The Fruit in Schools programme also provides access to a piece of fruit each day for New Zealand school children. To find out more log onto:

Did you know?

  • Children who eat a healthy breakfast and lunch have been proven to be better able to concentrate in the classroom, have better behaviour and are less likely to be ill or absent from school.
  • An article by Consumer Magazine in 2004 compared a school lunch typical of the 1950's with a typical school lunchbox in 2004. It concluded that a typical 2004 school lunch could be contributing a third more kilojoules, double the sugar and more saturated fat as well as fewer vitamins and minerals to daily food intakes.
  • Despite being described as natures convenience food, almost half of New Zealand children do not eat the recommended 2+ servings of fruit per day.
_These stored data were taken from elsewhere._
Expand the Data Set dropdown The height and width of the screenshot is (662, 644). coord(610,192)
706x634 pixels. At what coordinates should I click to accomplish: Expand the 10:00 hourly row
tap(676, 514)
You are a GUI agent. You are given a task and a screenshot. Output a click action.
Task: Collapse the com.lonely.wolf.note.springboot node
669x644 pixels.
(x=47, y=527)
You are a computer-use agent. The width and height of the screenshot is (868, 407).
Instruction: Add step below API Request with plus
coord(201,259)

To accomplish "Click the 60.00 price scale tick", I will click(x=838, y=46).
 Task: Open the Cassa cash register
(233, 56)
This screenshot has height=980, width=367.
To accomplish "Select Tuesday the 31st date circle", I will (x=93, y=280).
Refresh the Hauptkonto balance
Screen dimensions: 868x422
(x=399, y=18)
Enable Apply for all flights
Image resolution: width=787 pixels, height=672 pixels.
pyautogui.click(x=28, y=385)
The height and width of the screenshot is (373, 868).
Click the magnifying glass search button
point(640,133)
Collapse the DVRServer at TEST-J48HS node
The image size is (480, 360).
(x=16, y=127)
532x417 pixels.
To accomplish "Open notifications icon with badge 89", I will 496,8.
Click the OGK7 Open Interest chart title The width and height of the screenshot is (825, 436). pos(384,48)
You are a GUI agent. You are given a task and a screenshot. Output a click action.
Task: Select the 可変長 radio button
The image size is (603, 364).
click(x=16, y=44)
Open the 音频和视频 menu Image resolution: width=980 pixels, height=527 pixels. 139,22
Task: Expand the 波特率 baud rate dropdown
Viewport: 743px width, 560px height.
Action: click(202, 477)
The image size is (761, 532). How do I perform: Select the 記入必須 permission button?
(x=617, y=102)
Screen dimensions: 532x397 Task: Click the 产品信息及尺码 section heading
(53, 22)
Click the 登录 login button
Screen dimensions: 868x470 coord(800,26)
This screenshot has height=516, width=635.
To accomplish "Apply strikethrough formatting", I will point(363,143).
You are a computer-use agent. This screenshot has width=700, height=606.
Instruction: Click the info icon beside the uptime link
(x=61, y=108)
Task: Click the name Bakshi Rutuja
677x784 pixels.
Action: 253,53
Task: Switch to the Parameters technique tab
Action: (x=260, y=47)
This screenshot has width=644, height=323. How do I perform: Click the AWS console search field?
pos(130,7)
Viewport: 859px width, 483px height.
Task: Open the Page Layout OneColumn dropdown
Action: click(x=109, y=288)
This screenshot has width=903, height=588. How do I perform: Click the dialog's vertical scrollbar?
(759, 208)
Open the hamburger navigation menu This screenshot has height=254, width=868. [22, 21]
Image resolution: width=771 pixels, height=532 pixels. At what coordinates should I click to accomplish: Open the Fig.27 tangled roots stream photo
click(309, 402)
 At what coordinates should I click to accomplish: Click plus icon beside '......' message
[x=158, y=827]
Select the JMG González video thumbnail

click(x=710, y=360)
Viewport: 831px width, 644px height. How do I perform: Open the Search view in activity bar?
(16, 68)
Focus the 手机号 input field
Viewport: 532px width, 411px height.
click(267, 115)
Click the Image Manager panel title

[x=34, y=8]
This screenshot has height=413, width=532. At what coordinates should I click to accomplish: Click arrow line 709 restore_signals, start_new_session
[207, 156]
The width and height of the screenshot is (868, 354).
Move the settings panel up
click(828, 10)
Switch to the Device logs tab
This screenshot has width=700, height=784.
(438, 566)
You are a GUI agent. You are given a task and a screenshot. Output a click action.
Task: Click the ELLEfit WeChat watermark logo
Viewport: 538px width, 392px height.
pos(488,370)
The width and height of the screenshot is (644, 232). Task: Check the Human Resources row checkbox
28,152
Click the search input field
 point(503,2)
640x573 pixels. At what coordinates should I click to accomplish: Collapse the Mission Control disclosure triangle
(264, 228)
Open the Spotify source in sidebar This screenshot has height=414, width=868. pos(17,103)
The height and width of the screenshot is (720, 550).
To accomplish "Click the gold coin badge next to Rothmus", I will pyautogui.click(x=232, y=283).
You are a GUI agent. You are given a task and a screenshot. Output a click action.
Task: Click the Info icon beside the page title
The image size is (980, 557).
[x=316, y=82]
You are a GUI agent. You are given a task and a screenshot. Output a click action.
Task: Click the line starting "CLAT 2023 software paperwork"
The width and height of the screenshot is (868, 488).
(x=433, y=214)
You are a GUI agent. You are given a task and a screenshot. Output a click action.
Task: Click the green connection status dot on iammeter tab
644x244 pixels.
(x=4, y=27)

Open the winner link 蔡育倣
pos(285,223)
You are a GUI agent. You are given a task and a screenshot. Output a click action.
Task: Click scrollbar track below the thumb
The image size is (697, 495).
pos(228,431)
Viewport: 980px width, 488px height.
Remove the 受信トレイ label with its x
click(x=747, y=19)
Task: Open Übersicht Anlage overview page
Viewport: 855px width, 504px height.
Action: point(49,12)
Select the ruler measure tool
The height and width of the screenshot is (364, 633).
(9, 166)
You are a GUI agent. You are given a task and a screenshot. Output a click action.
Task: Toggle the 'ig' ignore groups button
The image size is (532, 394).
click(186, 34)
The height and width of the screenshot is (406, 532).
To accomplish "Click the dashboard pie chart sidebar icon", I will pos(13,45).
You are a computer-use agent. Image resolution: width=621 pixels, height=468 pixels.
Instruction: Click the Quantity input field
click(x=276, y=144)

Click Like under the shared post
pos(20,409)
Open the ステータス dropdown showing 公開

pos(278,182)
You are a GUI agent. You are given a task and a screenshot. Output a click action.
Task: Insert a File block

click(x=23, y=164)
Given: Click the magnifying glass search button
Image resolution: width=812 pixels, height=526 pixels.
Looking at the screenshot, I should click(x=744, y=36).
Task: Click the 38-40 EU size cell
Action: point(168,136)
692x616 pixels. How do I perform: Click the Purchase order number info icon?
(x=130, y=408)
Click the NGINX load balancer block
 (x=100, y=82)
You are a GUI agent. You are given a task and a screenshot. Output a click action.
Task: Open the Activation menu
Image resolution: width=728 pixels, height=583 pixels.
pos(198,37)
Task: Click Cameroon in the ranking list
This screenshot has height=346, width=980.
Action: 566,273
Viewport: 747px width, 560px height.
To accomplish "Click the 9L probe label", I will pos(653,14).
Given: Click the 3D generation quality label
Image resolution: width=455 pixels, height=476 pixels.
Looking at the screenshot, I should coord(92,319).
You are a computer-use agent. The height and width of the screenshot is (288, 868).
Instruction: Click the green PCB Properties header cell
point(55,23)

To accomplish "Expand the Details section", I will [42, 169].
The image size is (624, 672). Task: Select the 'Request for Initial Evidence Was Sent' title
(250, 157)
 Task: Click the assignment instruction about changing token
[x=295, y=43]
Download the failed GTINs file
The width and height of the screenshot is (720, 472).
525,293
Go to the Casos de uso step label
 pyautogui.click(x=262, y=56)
  • Encourage children to eat their school lunch by including them in the process of deciding what goes into their lunchbox.
  • 84% of New Zealand children regularly take food from home to school. 4.5% of New Zealand school children bring no food from home to school.
  • The single greatest contributor to total fat in the diet of New Zealand children comes from the consumption of potatoes, kumara and taro, simply because of the way it is cooked, primarily fried (potato and kumara) and immersed in coconut milk (taro).
  • Over a quarter of the sucrose (the major contributor to total sugars) in the diet of New Zealand children comes from beverages and one fifth from sugar and sweets.
  • In an average week 50% of children will buy some of the food they consume from a school tuckshop or canteen.
  • Maori and Pacific Island children are less likely to bring most of the food they eat at school from home. Rates drop from 91.6% and 90.1% in male and female Europeans to 82.6% and 82.8% in Maori and 49.5% and 56.7% for Pacific Island children.
  • 83% of New Zealand children eat potato crisps, corn snacks or chips weekly.
  • 40% of children eat chocolate bars weekly. A higher proportion of 11-14 year olds eat chocolate weekly than 5-6 and 7-10 year olds.
  • 45% of children drink soft drink weekly. 43% drink Coca-Cola or other cola drinks. 54% drink powdered fruit drink while 32% drink fruit drinks made from concentrate or cordial.
  • Sports drinks are consumed by 8% of children weekly. 
  • Smart drinks such as V and Red Bull are consumed weekly by 6% of children.
  • Over a quarter of sugar or sucrose intake of New Zealand children comes from beverages.
  • Instant noodles are the most commonly consumed convenience food eaten by approximately 50% of children. They are pre fried and contain large amounts of saturated fat and salt.
  • Did you know that a blueberry muffin weighing 80g has 14g fat? Cookie Time cookies have 17g of fat which is equal to about 4 Toffee Pop biscuits. A 32g chocolate chip muesli bar can have as much as 32 grams of fat and an 18g packet of chips can have approximately 6g fat. A 30g packet of sultans has less than 1 gram of fat.